Allah’ın Hükümleri Karşısında Herkes Eşittir

Bizim inancımıza göre bütün insanlar Allah’ın hükümleri karşısında eşittir. Muhammed’in (sav) kızı Fatıma (r.anha), bir suç işlediğinde şeriat ona nasıl tatbik ediliyorsa, diğer bütün insanlara da aynı şekilde tatbik edilir. Fakat sizin dininize göre Nakşibendiye’nin Halidiye koluna mensup kişilerin koluna iki melek girecekmiş ve onları kestirme yoldan cennete götürecekmiş!

Düne kadar Nakşibendîleri Allah’ın dininde imtiyazlı görüyordunuz, bugün bu imtiyaza Kemalist ve laikleri de mi eklediniz?
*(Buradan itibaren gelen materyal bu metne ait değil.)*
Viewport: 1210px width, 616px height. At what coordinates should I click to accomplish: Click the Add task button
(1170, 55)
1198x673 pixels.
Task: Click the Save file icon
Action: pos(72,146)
Kemalist ve laiklerin Allah’ın şeriatına boyun eğme sorumluluğu yok mudur? Bu sistemin, Allah’ın dinine “tam anlamıyla” teslim olma sorumluluğu yok mudur? Yok mudur ki onlara Allah’ı hatırlatan ve hadlerini aştıklarını söyleyen insanları suçluyor ve bunun ülkeyi bölecek, topluma zarar verecek bir hareket olduğunu söylüyorsunuz?

Örfi Eman

Cübbeli Ahmet, yukarıda ana hatlarıyla kısaca beyan ettiğimiz itikadımızı yarım yamalak zikrettikten sonra bu inanışın zararlı olduğunu söylüyor. Doğrudur; sizin dininiz size, bizim dinimiz bizedir. Fakat bunun üzerine bina ettiği birtakım hükümler vardır. Bu nedenle tüm sözlerini/iftiralarını zikredecek ve bizzat kendisine hitap ederek buradan cevap vereceğim:

Sen diyorsun ki: “Bu insanlar bizim malımızı, canımızı, kadınlarımızı, kızlarımızı kendilerine helal görüyorlar.”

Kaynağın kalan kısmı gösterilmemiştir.